Al inicio del documento se lee «Convocatoria para concursar por una habitación». Semi le explica aquella oferta exclusiva para estudiantes, investigadores y artistas, a quienes se les dará la facilidad de tener un lugar para vivir durante un corto período de tiempo de lo que dure su estancia en París. Señala cada uno de los párrafos marcados, así como la importancia de cada uno de ellos.

Para aplicar, sin embargo, necesita enviar una copia del documento probatorio de su aceptación en la universidad... Documento que aún no posee, pero que, con la misma suerte que parece tener ahora, se le enviará hasta dentro de unos meses.

—Ahí dice "sin exceder tres ciclos universitarios" —Satori comenta algo que llama su atención.

—¿Dónde?

—Aquí —señala con el dedo la sección del documento dirigida a los estudiantes.

—¿El ciclo es el mismo que aquí?

—No, este empieza en septiembre y termina en junio. Primero es un ciclo —Satori dice convencido mientras asiente una vez—, pero me puedo postular para otro después.
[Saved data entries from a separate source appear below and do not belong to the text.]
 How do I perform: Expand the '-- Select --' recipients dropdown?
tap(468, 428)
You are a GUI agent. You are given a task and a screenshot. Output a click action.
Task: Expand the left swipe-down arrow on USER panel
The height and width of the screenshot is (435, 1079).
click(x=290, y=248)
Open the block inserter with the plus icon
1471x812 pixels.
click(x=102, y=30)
—Oh, pero eso no es problema. Si no te seleccionan, se puede rentar un departamento.

La declaración de Semi resuena en la pequeña cocina. Es honesta. Sus ojos están más ocupados leyendo a la vez que su mente analiza el texto en búsqueda de ambigüedades o de aquellas «letras pequeñas» que puedan cambiar sus planes. Un «que nada te detenga» va implícito, pero Satori siente que lo escucha fuerte y claro.

—Supongo que con lo que tengo ahorrado alcanza…

—Si no alcanza, siempre tenemos mis ahorros.

Es el turno de Satori de no creer lo que está escuchando. Sabe lo mucho que Semi ha estado trabajando, lo mucho que se ha esforzado por gastar la cantidad mínima necesaria. Sabe que su decisión debe ser muy importante para que Semi ofrezca, sin dudar, sus ahorros.

—Semi-Semi, estás mal de la cabeza… creo que por eso te quiero.

—Cállate —responde sin veneno en su voz. Su mano derecha alcanza su taza de café, ya vacía, con la que se encarga de cubrir sus labios para ocultar la sonrisa que hay en ellos.